What you need to do> Go through the records below and report each line with "Given" in it.

Segment Start: The input

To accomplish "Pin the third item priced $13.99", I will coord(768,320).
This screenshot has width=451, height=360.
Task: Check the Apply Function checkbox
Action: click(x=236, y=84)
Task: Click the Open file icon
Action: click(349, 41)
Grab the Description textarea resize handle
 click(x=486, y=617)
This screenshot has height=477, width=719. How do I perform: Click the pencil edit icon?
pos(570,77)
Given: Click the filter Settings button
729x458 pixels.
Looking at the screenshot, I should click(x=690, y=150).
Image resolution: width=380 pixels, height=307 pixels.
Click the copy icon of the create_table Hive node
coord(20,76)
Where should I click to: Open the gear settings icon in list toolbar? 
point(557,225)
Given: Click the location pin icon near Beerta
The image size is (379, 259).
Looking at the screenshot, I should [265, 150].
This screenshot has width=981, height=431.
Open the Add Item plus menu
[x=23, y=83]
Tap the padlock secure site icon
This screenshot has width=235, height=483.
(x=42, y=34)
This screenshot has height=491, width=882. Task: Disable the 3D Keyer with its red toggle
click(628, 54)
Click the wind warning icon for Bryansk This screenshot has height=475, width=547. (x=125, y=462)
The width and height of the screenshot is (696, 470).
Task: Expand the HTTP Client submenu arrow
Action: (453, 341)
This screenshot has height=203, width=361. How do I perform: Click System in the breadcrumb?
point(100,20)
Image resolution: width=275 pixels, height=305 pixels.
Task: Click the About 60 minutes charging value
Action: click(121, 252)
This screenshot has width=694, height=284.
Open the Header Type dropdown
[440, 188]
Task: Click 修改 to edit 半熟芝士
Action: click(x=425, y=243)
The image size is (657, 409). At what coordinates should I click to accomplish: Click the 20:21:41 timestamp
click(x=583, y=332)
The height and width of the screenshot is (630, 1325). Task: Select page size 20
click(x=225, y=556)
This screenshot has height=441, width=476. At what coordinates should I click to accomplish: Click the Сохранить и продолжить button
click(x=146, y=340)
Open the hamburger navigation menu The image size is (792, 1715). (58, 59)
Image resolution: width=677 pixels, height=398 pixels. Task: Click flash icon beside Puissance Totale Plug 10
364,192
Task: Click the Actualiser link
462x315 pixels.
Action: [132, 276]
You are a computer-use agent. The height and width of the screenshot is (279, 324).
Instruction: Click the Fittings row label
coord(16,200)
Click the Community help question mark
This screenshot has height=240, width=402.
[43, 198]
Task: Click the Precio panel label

Segment End: The input

Solution>
Given: Click the filter Settings button
Given: Click the location pin icon near Beerta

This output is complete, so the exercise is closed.